Task details: All the records below must be returned exactly as they stand.

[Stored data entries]
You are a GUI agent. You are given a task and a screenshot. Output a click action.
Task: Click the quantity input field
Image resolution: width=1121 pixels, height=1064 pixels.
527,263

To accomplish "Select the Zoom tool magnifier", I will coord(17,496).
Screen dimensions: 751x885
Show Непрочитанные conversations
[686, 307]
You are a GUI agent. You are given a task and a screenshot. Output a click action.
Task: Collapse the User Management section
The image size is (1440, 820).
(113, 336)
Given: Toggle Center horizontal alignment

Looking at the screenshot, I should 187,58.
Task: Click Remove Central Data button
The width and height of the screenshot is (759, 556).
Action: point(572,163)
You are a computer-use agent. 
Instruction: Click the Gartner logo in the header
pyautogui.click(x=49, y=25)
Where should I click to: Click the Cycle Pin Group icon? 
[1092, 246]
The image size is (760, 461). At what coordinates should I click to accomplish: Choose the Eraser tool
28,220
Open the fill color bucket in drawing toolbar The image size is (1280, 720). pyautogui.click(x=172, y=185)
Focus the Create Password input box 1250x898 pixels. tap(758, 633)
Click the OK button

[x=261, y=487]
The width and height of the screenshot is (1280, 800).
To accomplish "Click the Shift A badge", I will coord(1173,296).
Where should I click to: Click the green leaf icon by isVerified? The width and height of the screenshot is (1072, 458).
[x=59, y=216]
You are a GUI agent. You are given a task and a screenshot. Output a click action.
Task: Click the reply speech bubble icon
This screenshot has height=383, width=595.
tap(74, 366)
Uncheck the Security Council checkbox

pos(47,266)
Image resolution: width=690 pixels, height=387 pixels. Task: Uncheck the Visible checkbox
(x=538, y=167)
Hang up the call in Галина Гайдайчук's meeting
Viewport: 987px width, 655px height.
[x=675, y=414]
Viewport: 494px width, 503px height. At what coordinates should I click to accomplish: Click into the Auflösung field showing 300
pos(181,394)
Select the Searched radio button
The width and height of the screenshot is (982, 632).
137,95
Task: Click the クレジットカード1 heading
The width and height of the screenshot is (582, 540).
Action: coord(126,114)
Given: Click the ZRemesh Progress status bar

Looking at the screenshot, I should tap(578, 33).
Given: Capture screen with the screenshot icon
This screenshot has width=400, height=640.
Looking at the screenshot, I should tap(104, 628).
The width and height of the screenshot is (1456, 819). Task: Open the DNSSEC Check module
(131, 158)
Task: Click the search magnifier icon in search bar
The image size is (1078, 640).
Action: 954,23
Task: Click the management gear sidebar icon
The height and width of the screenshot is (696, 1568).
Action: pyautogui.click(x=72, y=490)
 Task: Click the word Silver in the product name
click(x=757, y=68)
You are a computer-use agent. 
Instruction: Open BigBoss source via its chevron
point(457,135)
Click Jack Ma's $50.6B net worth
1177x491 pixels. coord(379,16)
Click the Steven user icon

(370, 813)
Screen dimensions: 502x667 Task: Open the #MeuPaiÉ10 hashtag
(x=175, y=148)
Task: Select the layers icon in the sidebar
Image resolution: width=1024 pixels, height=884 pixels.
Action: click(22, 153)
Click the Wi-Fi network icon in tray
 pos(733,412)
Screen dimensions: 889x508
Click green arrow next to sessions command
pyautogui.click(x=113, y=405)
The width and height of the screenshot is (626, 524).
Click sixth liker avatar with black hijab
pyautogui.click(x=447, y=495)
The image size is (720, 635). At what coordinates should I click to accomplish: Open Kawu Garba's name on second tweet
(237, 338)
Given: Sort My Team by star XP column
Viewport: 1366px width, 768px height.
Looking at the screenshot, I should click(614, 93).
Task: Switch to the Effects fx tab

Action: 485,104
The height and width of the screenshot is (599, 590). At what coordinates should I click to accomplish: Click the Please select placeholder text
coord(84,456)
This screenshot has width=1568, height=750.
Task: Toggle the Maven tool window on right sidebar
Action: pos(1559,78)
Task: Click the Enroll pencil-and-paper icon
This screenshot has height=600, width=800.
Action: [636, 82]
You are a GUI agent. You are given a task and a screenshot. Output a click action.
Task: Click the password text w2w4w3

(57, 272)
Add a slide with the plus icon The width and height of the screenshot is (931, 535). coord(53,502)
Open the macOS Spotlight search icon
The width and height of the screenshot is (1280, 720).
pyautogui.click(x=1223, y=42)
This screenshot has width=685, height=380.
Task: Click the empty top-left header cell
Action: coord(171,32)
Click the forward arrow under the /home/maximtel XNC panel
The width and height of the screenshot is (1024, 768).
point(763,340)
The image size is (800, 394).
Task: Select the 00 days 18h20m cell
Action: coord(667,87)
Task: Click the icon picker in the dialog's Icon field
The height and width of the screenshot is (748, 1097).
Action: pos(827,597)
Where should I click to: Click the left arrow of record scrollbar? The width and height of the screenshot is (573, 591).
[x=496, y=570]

Response area:
You are a GUI agent. You are given a task and a screenshot. Output a click action.
Task: Click the quantity input field
Image resolution: width=1121 pixels, height=1064 pixels.
527,263

To accomplish "Select the Zoom tool magnifier", I will coord(17,496).
Screen dimensions: 751x885
Show Непрочитанные conversations
[686, 307]
You are a GUI agent. You are given a task and a screenshot. Output a click action.
Task: Collapse the User Management section
The image size is (1440, 820).
(113, 336)
Given: Toggle Center horizontal alignment

Looking at the screenshot, I should 187,58.
Task: Click Remove Central Data button
The width and height of the screenshot is (759, 556).
Action: point(572,163)
You are a computer-use agent. 
Instruction: Click the Gartner logo in the header
pyautogui.click(x=49, y=25)
Where should I click to: Click the Cycle Pin Group icon? 
[1092, 246]
The image size is (760, 461). At what coordinates should I click to accomplish: Choose the Eraser tool
28,220
Open the fill color bucket in drawing toolbar The image size is (1280, 720). pyautogui.click(x=172, y=185)
Focus the Create Password input box 1250x898 pixels. tap(758, 633)
Click the OK button

[x=261, y=487]
The width and height of the screenshot is (1280, 800).
To accomplish "Click the Shift A badge", I will coord(1173,296).
Where should I click to: Click the green leaf icon by isVerified? The width and height of the screenshot is (1072, 458).
[x=59, y=216]
You are a GUI agent. You are given a task and a screenshot. Output a click action.
Task: Click the reply speech bubble icon
This screenshot has height=383, width=595.
tap(74, 366)
Uncheck the Security Council checkbox

pos(47,266)
Image resolution: width=690 pixels, height=387 pixels. Task: Uncheck the Visible checkbox
(x=538, y=167)
Hang up the call in Галина Гайдайчук's meeting
Viewport: 987px width, 655px height.
[x=675, y=414]
Viewport: 494px width, 503px height. At what coordinates should I click to accomplish: Click into the Auflösung field showing 300
pos(181,394)
Select the Searched radio button
The width and height of the screenshot is (982, 632).
137,95
Task: Click the クレジットカード1 heading
The width and height of the screenshot is (582, 540).
Action: coord(126,114)
Given: Click the ZRemesh Progress status bar

Looking at the screenshot, I should tap(578, 33).
Given: Capture screen with the screenshot icon
This screenshot has width=400, height=640.
Looking at the screenshot, I should tap(104, 628).
The width and height of the screenshot is (1456, 819). Task: Open the DNSSEC Check module
(131, 158)
Task: Click the search magnifier icon in search bar
The image size is (1078, 640).
Action: 954,23
Task: Click the management gear sidebar icon
The height and width of the screenshot is (696, 1568).
Action: pyautogui.click(x=72, y=490)
 Task: Click the word Silver in the product name
click(x=757, y=68)
You are a computer-use agent. 
Instruction: Open BigBoss source via its chevron
point(457,135)
Click Jack Ma's $50.6B net worth
1177x491 pixels. coord(379,16)
Click the Steven user icon

(370, 813)
Screen dimensions: 502x667 Task: Open the #MeuPaiÉ10 hashtag
(x=175, y=148)
Task: Select the layers icon in the sidebar
Image resolution: width=1024 pixels, height=884 pixels.
Action: click(22, 153)
Click the Wi-Fi network icon in tray
 pos(733,412)
Screen dimensions: 889x508
Click green arrow next to sessions command
pyautogui.click(x=113, y=405)
The width and height of the screenshot is (626, 524).
Click sixth liker avatar with black hijab
pyautogui.click(x=447, y=495)
The image size is (720, 635). At what coordinates should I click to accomplish: Open Kawu Garba's name on second tweet
(237, 338)
Given: Sort My Team by star XP column
Viewport: 1366px width, 768px height.
Looking at the screenshot, I should click(614, 93).
Task: Switch to the Effects fx tab

Action: 485,104
The height and width of the screenshot is (599, 590). At what coordinates should I click to accomplish: Click the Please select placeholder text
coord(84,456)
This screenshot has width=1568, height=750.
Task: Toggle the Maven tool window on right sidebar
Action: pos(1559,78)
Task: Click the Enroll pencil-and-paper icon
This screenshot has height=600, width=800.
Action: [636, 82]
You are a GUI agent. You are given a task and a screenshot. Output a click action.
Task: Click the password text w2w4w3

(57, 272)
Add a slide with the plus icon The width and height of the screenshot is (931, 535). coord(53,502)
Open the macOS Spotlight search icon
The width and height of the screenshot is (1280, 720).
pyautogui.click(x=1223, y=42)
This screenshot has width=685, height=380.
Task: Click the empty top-left header cell
Action: coord(171,32)
Click the forward arrow under the /home/maximtel XNC panel
The width and height of the screenshot is (1024, 768).
point(763,340)
The image size is (800, 394).
Task: Select the 00 days 18h20m cell
Action: coord(667,87)
Task: Click the icon picker in the dialog's Icon field
The height and width of the screenshot is (748, 1097).
Action: pos(827,597)
Where should I click to: Click the left arrow of record scrollbar? The width and height of the screenshot is (573, 591).
[x=496, y=570]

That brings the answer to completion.